For the first time ever in 2014, college football’s national title will be decided by a four-team playoff after the current regular season ends and all of the conference championship games are out of the way. The nearly-universally-loathed BCS system, which did a sometimes-adequate job of matching up the top two teams in the country to decide a national champ, has been replaced with the not-so-creatively-named “College Football Playoff,” an organization that will attempt to pick the four best teams in the country and seed them into a bracket to settle the national title.
While the BCS relied on computers to do its dirty work, the College Football Playoff has assembled a selection committee of real, live, breathing human beings to put together its bracket (and a weekly poll that comes out each Tuesday up until “Selection Sunday” (wait, isn’t that name already taken?) on December 7.
Here is a look at each person on the selection committee that could very well decide your favorite team’s postseason fate, as well as a bit of their background and qualifications for the roles they’ve undertaken. According to the CFP, the “top priority criterion” in choosing the selectors was integrity. Committee members are listed in alphabetical order, with much of the pertinent information coming directly from CollegeFootballPlayoff.com.
Alvarez has served as the athletic director at Wisconsin since 2004, and coached the Badgers’ football team from 1990-2005. He is a member of the College Football Hall of Fame and owns three Rose Bowl victories as a head coach. He was named the national coach of the year in 1993.
Lieutenant General Mike Gould served as the superintendent of the Air Force Academy from 2009-2013. He has received many medals for his service to this nation, and served as an assistant football coach at Air Force in the mid-1970s.
Haden was well-known as a television commentator before taking his current job as USC’s athletic director in 2010. Haden won a pair of national titles as a quarterback with the Trojans, and was a Pro Bowl quarterback for the NFL’s then-Los Angeles Rams in 1977.
Tom Jernstedt worked for the NCAA in a myriad of roles from 1972 until 2010, and was responsible for supervising Division I football during part of that time. In addition, Jernstedt served as President of USA Basketball’s Board of Directors from 2000-2005. He is a member of the National Collegiate Basketball Hall of Fame.
Jeff Long, chair
Long (pictured) has been the athletic director at the University of Arkansas since 2008, after previous stops in the same role at Pittsburgh (2003-2007) and Eastern Kentucky (1998-2001). Long has been appointed to lead this inaugural selection committee as the initial chairperson.
Oliver Luck is the athletic director at West Virginia, where he has led Mountaineers sports since 2010. Luck, an ex-WVU quarterback, played the position for the NFL’s Houston Oilers, and is perhaps better known as the father of Colts star signal-caller Andrew Luck.
Archie Manning (inactive)
Speaking of fathers of NFL superstar quarterbacks, Peyton and Eli’s dad Archie Manning, a pretty decent quarterback in his own right, is also on the selection committee. However, Manning, a former Pro Bowler and SEC MVP, has taken a leave of absence from this group in 2014 for medical reasons.
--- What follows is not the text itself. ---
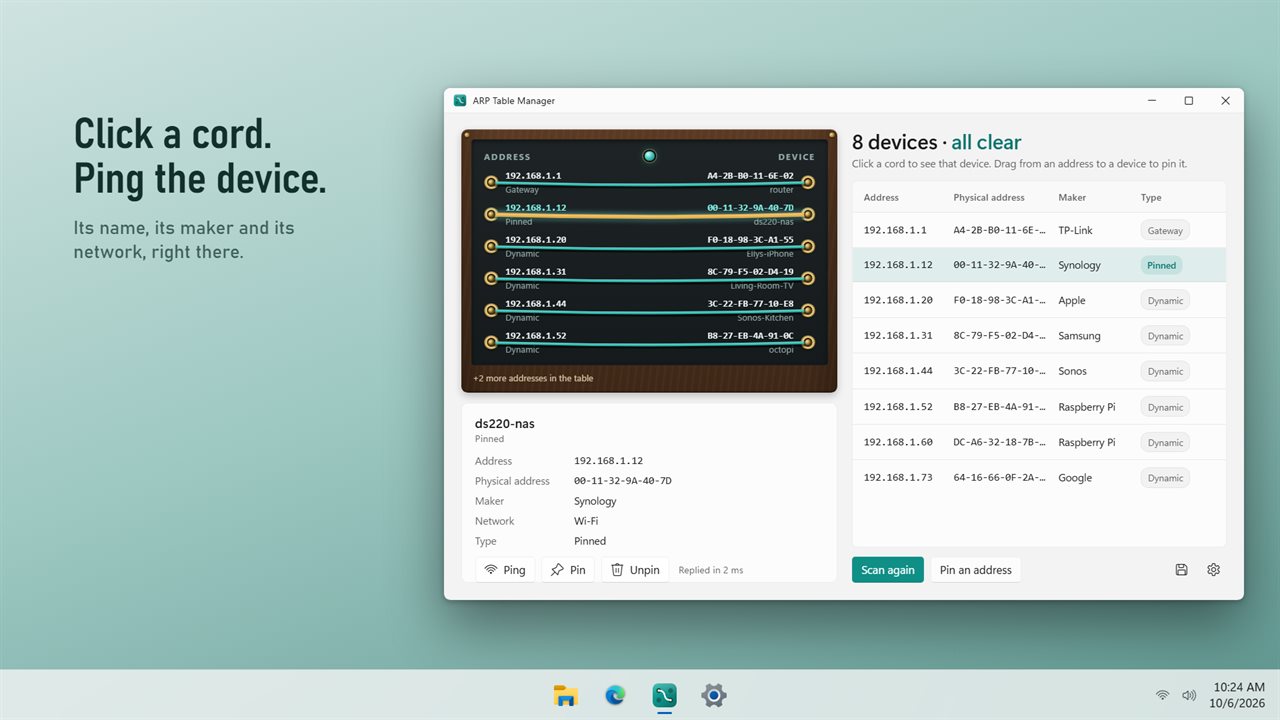Select the Google 192.168.1.73 table row
This screenshot has height=720, width=1280.
(1039, 478)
Many members of the CFP selection committee have experience in football or politics. Nebraska legend Tom Osborne has both. Osborne won an average of 10 games a year and claimed three national titles over a quarter century as the Cornhuskers’ football coach, served from 2001-2007 as a U.S. Representative, and then took over as Nebraska AD from 2007-2012.
Dan Radakovich has been an athletic director in the ACC since 2006, first with Georgia Tech and now at Clemson. He also played college football in the 70’s as a tight end and punter at Indiana (PA).
One of the biggest names on the committee is Dr. Condoleezza Rice, who should be able to handle high-pressure decisions about college football with no issue whatsoever after serving the U.S. government as National Security Advisor (2001-2005) and Secretary of State (2005-2009).
Tranghese spent nearly two decades as the commissioner of the Big East Conference and also has experience on the NCAA basketball selection committee (1996-2001). He chaired that group in 2001, and, on the football side, served as lead administrator of the BCS from 2003 to 2004.
Longtime sportswriter Steve Wieberg is best known for his 30 years of experience at USA Today (1982-2012). Wieberg has helped select inductees for the basketball and college football Halls of Fame, and has a plethora of national writing awards to his credit.
Willingham is another former coach on the panel, and boasts head coaching experience at several big-name institutions: Stanford (1995-2001), Notre Dame (2002-2004), and Washington (2005-2008). He coached in five bowl games over his career, including the 2000 Rose Bowl.